Juvenile localized scleroderma often affects only skin tissues and does not harm major organs. It may get better or go away on its own. At some point, the hard skin may soften and only hyperpigmented (darkened) areas may persist. Old lesions can recur (come back), or new skin lesions can develop. Localized scleroderma rarely transforms into the more serious systemic sclerosis.
Some patients may end up with hardened skin, while others may suffer damage to the skin or limbs. Surgery may be necessary if the disease was not well-controlled when the patient was younger, and if there are deformities in the bones or face. Surgery should not be done until the child has finished growing and the disease is inactive. Juvenile localized scleroderma does not reduce a person's life expectancy.
Children with morphea should live as normal a life as possible. They should attend school, play sports and take part in extracurricular and family activities.
In general, there are no specific limitations to physical activity children want to do (as long as it is safe). Exercise does no harm to children who have morphea; in fact, it helps prevent deconditioning and increases muscle strength and muscle endurance.

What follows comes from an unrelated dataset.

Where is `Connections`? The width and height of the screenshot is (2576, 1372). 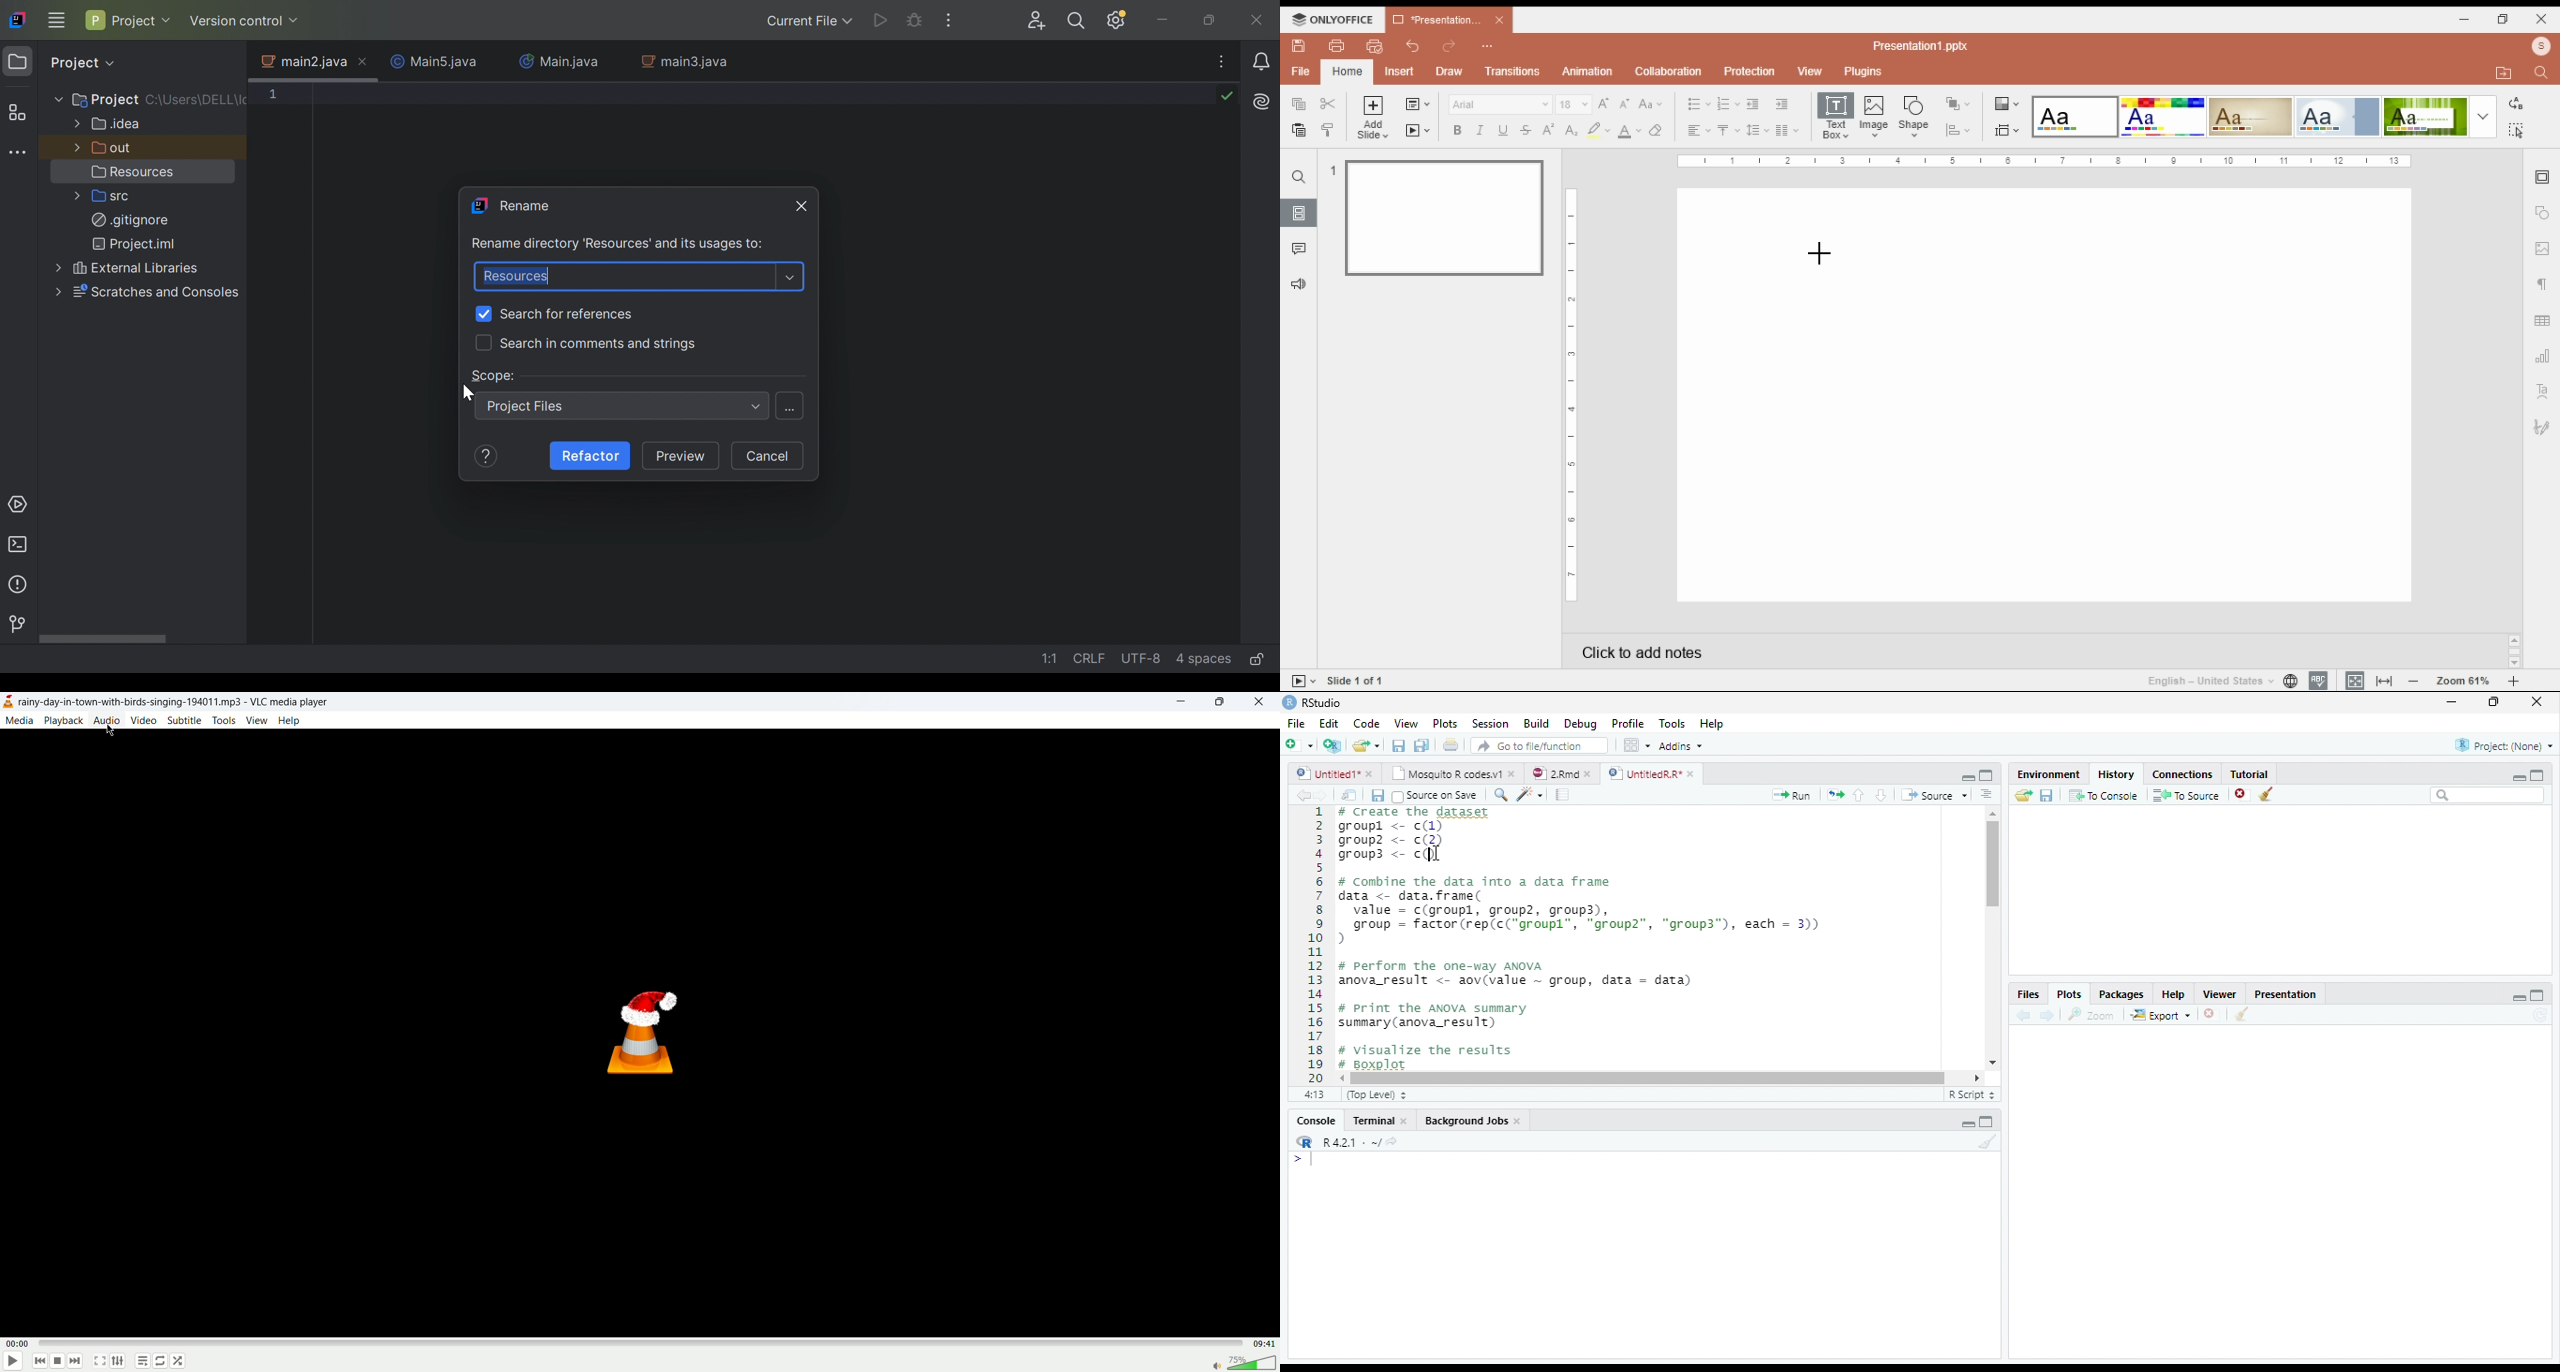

There is no special diet that has been shown to be effective for morphea nor worsen the condition. Therefore, children with morphea should eat a well-balanced healthy diet.
Is there a support group for people who have juvenile localized scleroderma?
The Scleroderma Foundation (https://www.scleroderma.org) is a non-profit organization dedicated to addressing the needs of adults and children who live with scleroderma in the United States. Many local and national events are organized to educate and connect patients and family.